EIXOS
Depois de o Congresso Nacional derrubar parte dos vetos do presidente Lula (PT) à Lei Geral do Licenciamento Ambiental na semana passada, o tema volta ao debate na terça-feira (2/12), com a discussão na Comissão Mista do relatório da medida provisória 1308/2025.
O relatório do deputado Zé Vitor (PL/MG) definiu vedações para a possibilidade de licença por adesão e compromisso (LAC), que é a autorização ambiental que não vai exigir mais estudos prévios.
- Além disso, manteve a proposta do governo para a licença ambiental especial (LAE), que prevê ritos acelerados para projetos estratégicos.
O texto do relator também definiu quais iniciativas de dragagem podem ficar isentas do licenciamento ou não.
- Essa definição tende a impactar a concessão de hidrovias, importantes para a logística de combustíveis na região Norte.
As mudanças no licenciamento ambiental são um pleito antigo dos setores de energia elétrica e petróleo e gás.
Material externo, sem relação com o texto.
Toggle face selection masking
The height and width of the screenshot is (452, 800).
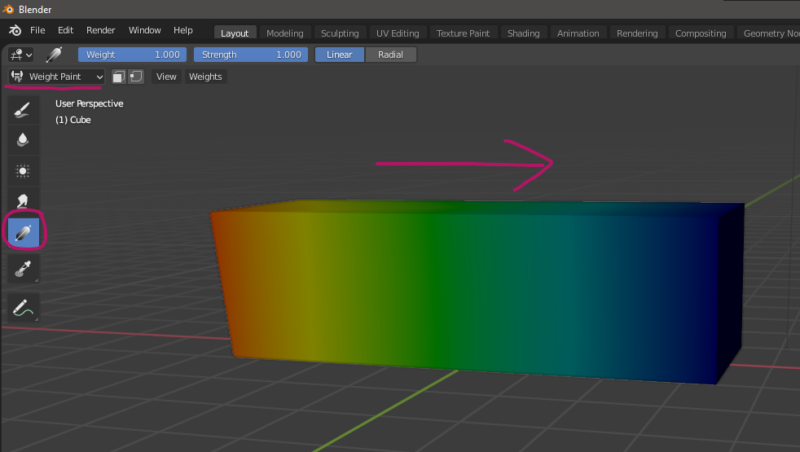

- Com a derrubada dos vetos presidenciais, projetos de segurança energética terão a possibilidade de licenciamento simplificado.
- A derrubada atendeu a interesses de empresas de geração e transmissão, além de grupos ligados a carvão e petróleo e gás.
- Vale ressaltar, no entanto, que não há previsão de LAC para projetos de óleo e gás.
O licenciamento ambiental está no centro do debate de projetos que vêm tendo dificuldades em avançar no setor de energia.
- É o caso, por exemplo, da Usina Termelétrica Brasília (UTE Brasília), da Termo Norte, que teve a licença prévia negada pelo Ibama em outubro.
- Além disso, foi o grande pivô dos debates sobre a exploração de petróleo na Margem Equatorial, depois que o órgão ambiental negou em 2023 o pedido da Petrobras para perfurar um poço exploratório na Bacia da Foz do Amazonas.
- Depois de ajustes e estudos adicionais, a licença foi liberada em outubro e a perfuração está em curso.